- **EXERCISE**
The result is the exact lines from the one containing "How do I perform: Collapse" through the final line of the entries; leave out the pictures.

***** MATERIAL TO PROCESS *****

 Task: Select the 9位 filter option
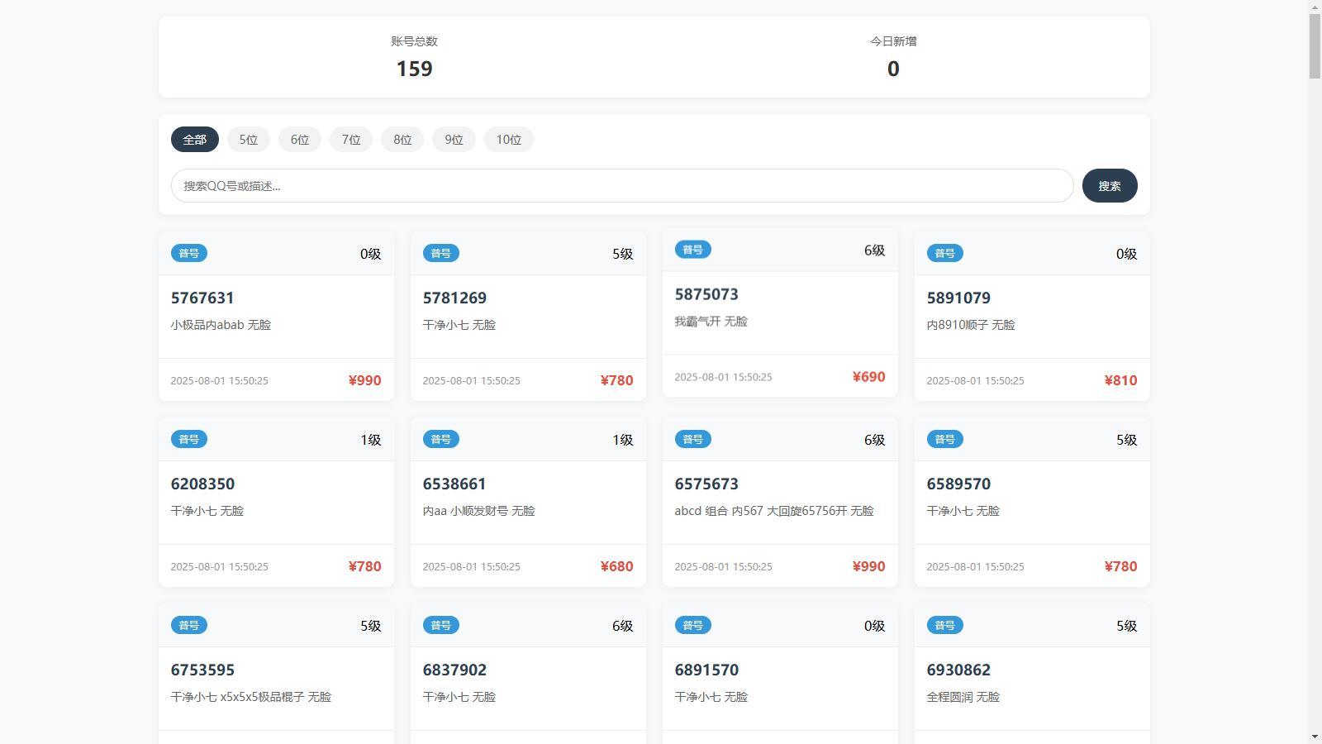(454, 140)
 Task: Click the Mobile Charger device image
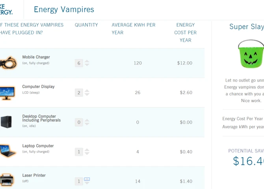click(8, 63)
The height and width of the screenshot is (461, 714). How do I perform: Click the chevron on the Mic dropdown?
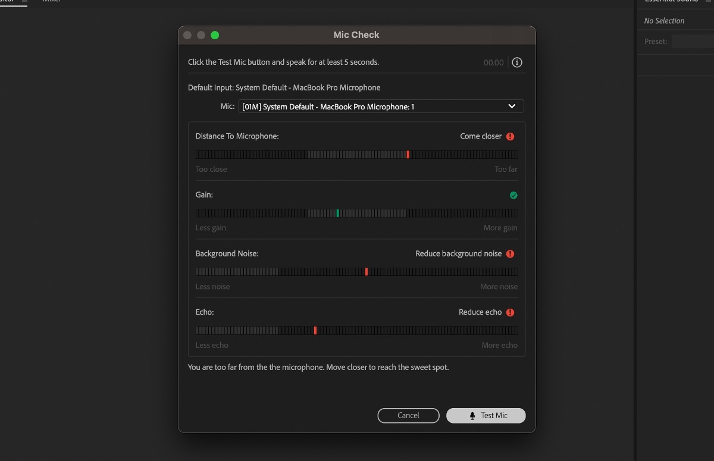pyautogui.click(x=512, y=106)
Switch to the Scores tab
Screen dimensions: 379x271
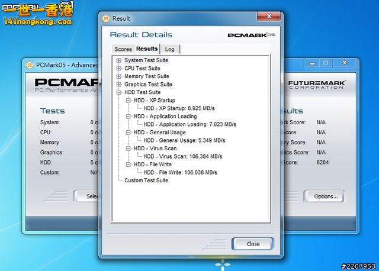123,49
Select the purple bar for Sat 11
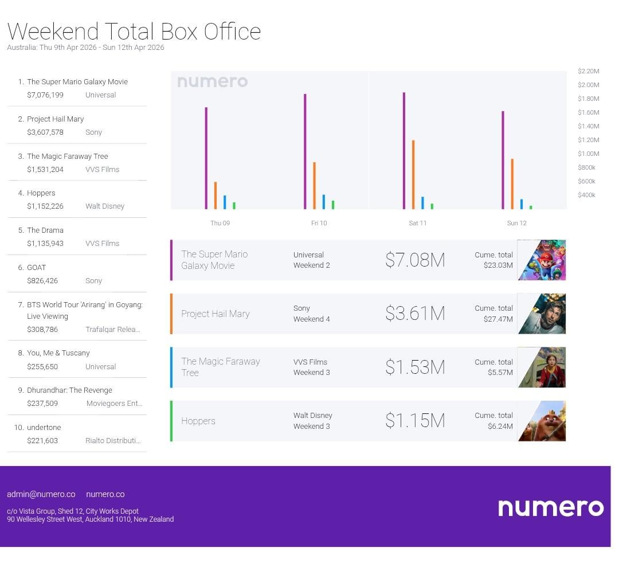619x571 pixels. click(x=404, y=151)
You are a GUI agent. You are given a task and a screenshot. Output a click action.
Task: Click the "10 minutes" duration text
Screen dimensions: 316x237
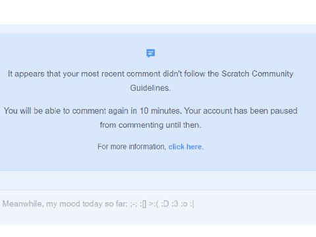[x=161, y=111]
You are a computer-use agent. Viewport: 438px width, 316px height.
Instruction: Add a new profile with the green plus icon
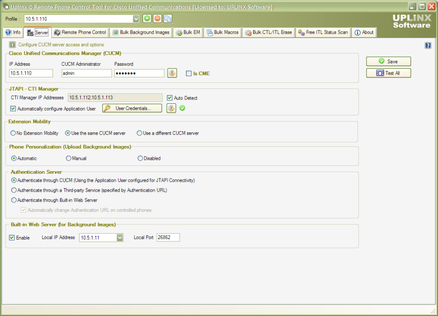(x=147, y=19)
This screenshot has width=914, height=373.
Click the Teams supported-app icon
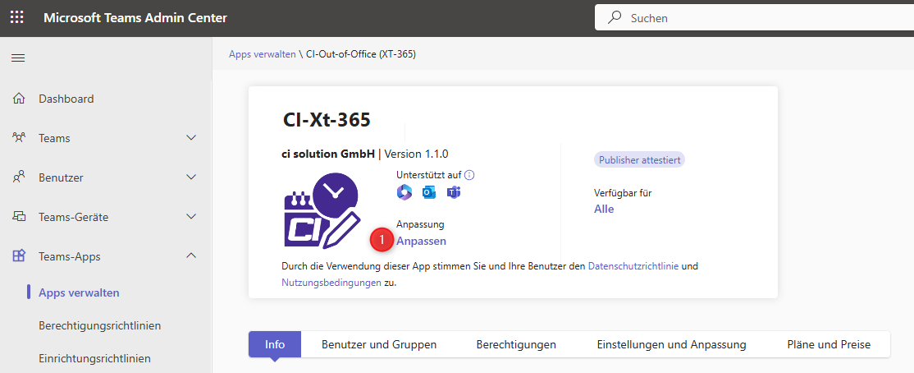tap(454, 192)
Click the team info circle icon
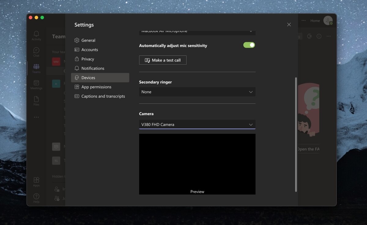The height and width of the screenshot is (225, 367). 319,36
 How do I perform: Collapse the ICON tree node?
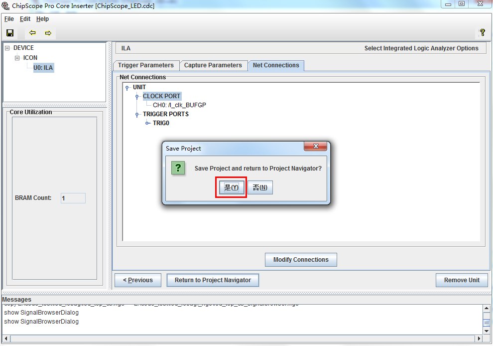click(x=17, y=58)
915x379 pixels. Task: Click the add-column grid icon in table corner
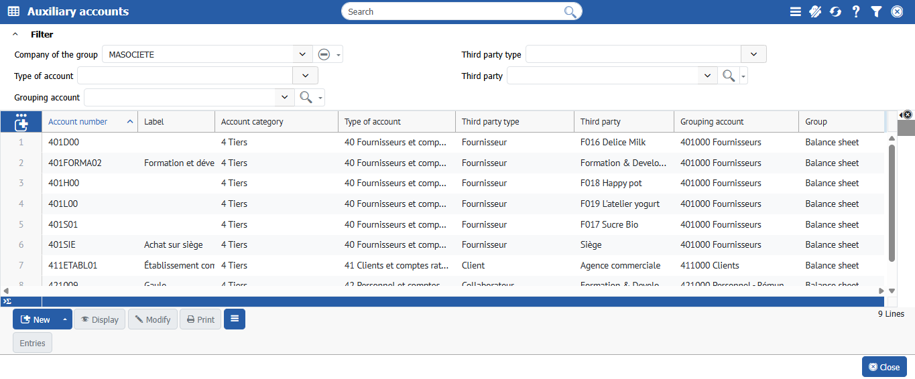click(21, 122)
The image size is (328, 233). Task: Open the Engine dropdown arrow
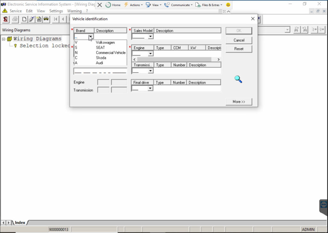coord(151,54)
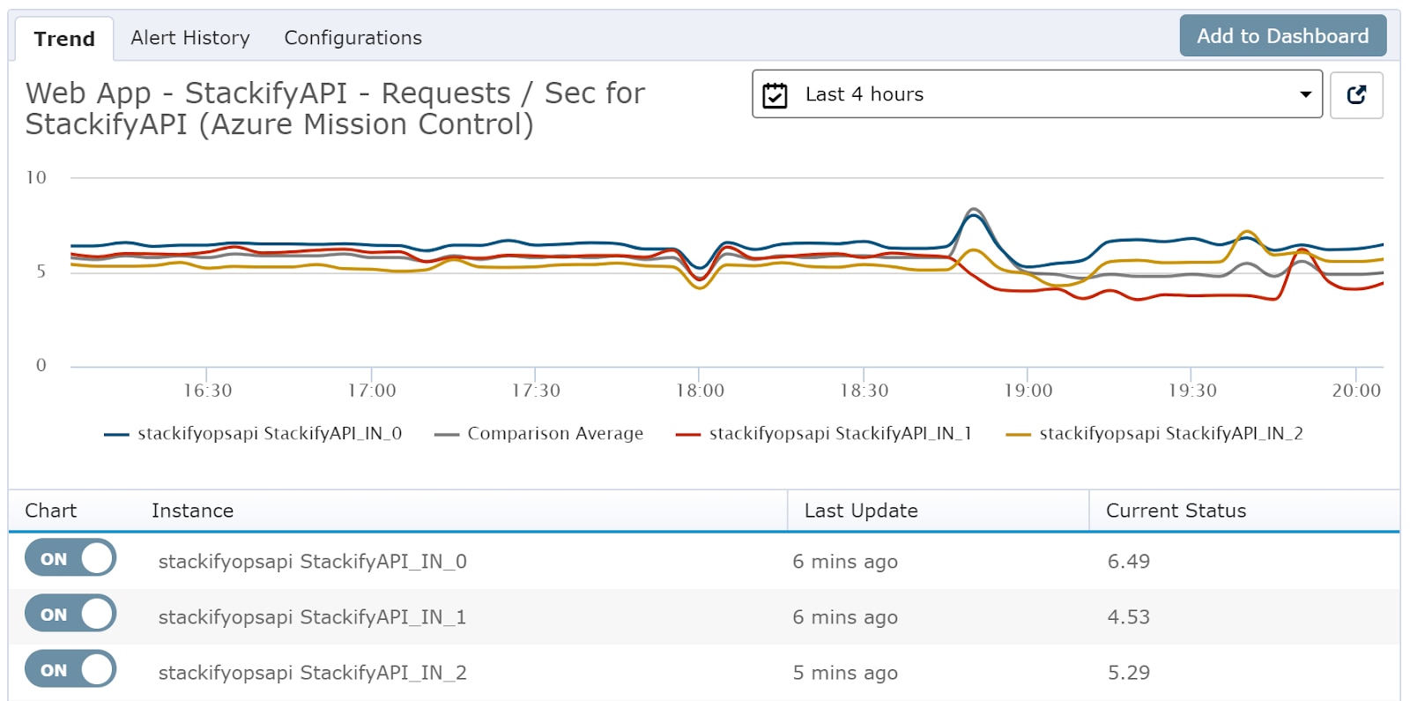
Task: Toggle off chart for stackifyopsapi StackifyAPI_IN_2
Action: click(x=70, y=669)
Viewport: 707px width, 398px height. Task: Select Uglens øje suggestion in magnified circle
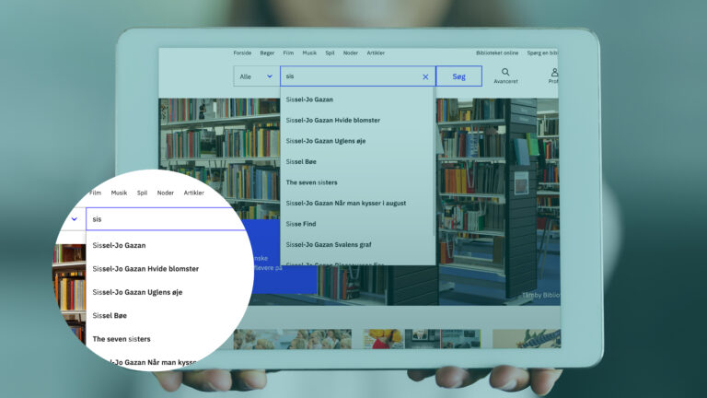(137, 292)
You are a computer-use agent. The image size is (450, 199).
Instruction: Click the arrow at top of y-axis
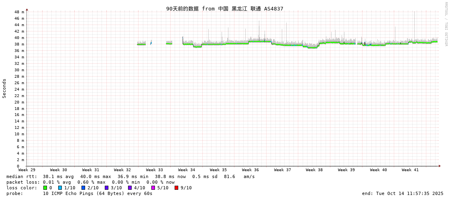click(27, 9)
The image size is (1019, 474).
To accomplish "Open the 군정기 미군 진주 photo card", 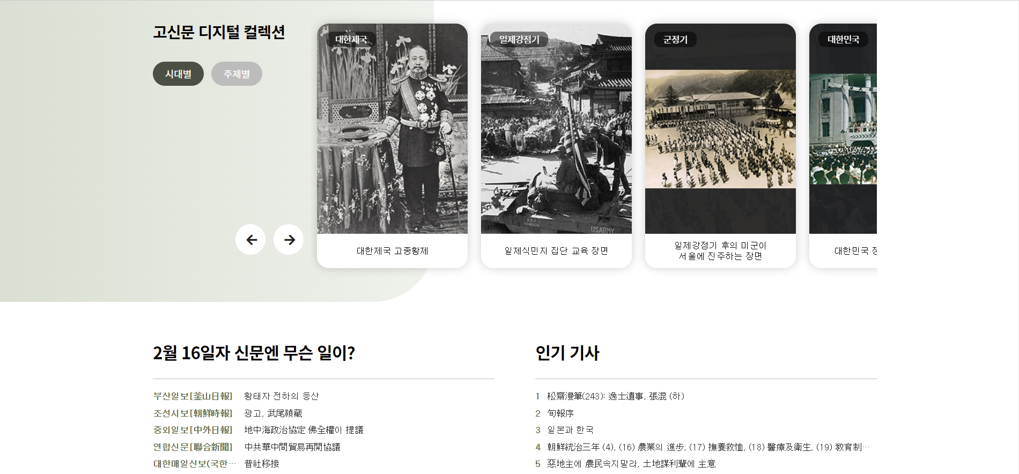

*****

- **ANSWER FOR THIS EXERCISE**
 How do I perform: Collapse the ICON tree node?
click(x=17, y=58)
915x379 pixels. Task: Click the add-column grid icon in table corner
click(21, 122)
The image size is (328, 233). Task: Open the Engine dropdown arrow
coord(151,54)
Task: Toggle off chart for stackifyopsapi StackifyAPI_IN_2
Action: click(x=70, y=669)
Viewport: 707px width, 398px height. Task: Select Uglens øje suggestion in magnified circle
(137, 292)
You are a computer-use agent. The image size is (450, 199).
Instruction: Click the arrow at top of y-axis
click(27, 9)
The image size is (1019, 474).
To accomplish "Open the 군정기 미군 진주 photo card", 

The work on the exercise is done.